Lord Neil Benjamin
WARTER PRIORY and WELDRAKE, a WALTON HALL connection to LORD NEIL GIBSON

"VFMLID=24430852"

Having been born in Walton Hall, Lord Neil B. Gibson's journey in this life began on September 10th, in the year of 1963. As his life continued to flourish, he acquired lands and thus retained his Lord title as demonstrated today. Pursuant to the Law of Property Act of 1925, the titles Lord of Wheldrake and Warter Priory are under the Assignor Asset, claimed as incorporeal rights to the said style and title.

Wheldrake and Warter Priory are within a 25 mile radius as the crow flys of each other.

Built in the Palladian style of 1767 on an island within a 26-acre (11 ha) lake situation on a former moated hall reminiscent of the medieval era, Walton Hall remains a stately home in the county of West Yorkshire, England, adjacent to Wakefield. The home boasts ancestry to the naturalist and traveller, Charles Waterton, converting Walton Hall into the world's first wildfowl and nature reserve. Waterton's son, Edmund, sold the estate.

The Waterton Collection is now in Wakefield Museum.

Waterton Park Hotel enjoys the privilege of having Walton Hall as a part of its establishment, where as prior it functioned as a maternity home in the 1940s, the early 1950s and once more in the early 1960s. 

Walton Hall, with his residence at Cawthorne, was an abode to Ailric, the Old English (Anglo-Saxon) Chieftain and ancestor of Charles Waterton, as further described in the Domesday Book, and was the Kings Thane for South Yorkshire. During the first arrival of the Normans to Yorshire, Ailric resided at Walton Hall, alerted of the forthcoming force by a man on horseback. In reaction to the warning, Ailric hastily amassed his retainers and ambushed the mounted Norman knights of Ilbert de Laci, moving via the Tanshelf road to Wakefield, by horseback. However, the Ilbert de Laci knights were superior in armour and weaponry, successfully driving off Ailric's attempted ambush. For approximately 2 to 3 years, Ailric maintained a guerrilla war through his estates in the west of South Yorkshire, until finally Illbert was forced to reach an accommodation with him, resulting in Ailric communicating with the local people and being granted back many of his former estates, including Walton Hall. 

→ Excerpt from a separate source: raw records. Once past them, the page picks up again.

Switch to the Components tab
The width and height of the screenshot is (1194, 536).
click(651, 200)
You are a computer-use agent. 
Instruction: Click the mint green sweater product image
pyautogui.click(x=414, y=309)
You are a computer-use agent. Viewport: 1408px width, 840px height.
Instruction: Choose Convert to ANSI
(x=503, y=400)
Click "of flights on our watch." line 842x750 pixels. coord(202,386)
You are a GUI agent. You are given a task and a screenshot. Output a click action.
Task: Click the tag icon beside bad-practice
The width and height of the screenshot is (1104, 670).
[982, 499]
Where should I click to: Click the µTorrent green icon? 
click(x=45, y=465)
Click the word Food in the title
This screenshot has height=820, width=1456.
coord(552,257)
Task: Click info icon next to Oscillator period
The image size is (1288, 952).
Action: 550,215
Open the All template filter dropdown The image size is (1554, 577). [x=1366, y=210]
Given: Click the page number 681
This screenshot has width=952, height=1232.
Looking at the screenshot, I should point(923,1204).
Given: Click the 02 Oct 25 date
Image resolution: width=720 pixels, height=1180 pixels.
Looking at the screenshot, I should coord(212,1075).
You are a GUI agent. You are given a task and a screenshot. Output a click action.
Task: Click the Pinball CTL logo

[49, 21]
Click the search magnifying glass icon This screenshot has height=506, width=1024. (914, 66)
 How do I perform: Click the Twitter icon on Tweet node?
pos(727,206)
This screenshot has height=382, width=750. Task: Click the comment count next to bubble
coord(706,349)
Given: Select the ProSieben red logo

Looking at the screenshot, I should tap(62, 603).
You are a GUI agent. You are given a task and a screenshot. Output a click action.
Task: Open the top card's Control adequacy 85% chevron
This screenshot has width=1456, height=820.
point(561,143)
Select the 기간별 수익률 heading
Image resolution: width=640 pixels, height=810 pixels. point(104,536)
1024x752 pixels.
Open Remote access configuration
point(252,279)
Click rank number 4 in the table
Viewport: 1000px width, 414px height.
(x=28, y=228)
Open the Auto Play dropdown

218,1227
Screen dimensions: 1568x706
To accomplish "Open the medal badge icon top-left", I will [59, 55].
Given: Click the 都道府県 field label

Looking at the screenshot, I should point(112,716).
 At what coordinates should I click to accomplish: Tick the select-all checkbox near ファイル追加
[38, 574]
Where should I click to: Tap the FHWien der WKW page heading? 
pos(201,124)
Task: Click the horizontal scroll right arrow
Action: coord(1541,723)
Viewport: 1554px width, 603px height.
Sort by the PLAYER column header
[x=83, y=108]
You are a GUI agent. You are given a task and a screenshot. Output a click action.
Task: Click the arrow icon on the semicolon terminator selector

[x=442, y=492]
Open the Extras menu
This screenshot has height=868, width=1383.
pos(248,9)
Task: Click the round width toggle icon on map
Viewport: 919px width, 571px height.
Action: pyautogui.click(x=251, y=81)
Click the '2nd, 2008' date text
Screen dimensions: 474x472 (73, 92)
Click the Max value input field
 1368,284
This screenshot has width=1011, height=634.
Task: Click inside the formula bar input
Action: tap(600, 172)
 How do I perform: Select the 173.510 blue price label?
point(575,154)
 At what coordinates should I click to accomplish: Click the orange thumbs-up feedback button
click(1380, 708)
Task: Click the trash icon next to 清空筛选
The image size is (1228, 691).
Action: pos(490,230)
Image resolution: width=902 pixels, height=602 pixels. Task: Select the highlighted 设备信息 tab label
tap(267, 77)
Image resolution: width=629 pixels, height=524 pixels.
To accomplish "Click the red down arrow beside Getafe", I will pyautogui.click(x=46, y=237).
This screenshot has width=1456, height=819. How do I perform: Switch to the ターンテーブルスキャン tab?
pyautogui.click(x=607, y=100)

One descendant of this family relation, Sara le Neville, married Thomas De Burgh, the Steward of the Countess of Brittany, Duchess of Richmond. Throughout the year, she lived at Walton Hall, which was one of six manors, including the Silkstone and Cawthorne along with the De Burgh manors in North Yorkshire. Sir Philip de Burgh, in 1333, was granted a license to 'crenelate' his Walton Hall manor house.

The Cawthorne estates and those at Walton, which incorporated Walton Hall, was acquired by the Waterton family through the marriage of Constance Asshenhull, the heiress of the De Burgh family, to Richard Wateron in 1435.

During the era of Sir Robert Wateron, having served King Henry VIII, the hall was three storeys high and came to the waters edge. Sir Richartd Tempest, the father-in-law to Sir Robert Waterton, who was at the Field of the Cloth of Gold with King Henry VIII, was also Steward of the King's manor of Wakefield and involved in the Tempest-Saville Feud. The old watergate is the only part of the old buildings that remain, which has been said to be part of an earlier 14th century structure. At the time, it was the only entrance to be made, which was across a lowered drawbridge. On the second storey and in an L shape, was the old hall as referred by Charles Wateron.

The armorial shields, fastened to the walls and representative of the Waterton family ancestors, is still found in the entrance hallways of Walton Hall. Intermarriage with other prominent Yorkshire families of the medieval age, including the Percys, Barnbys, Wentworths and the Hildydards, among others, became part of the Wateron family lineage.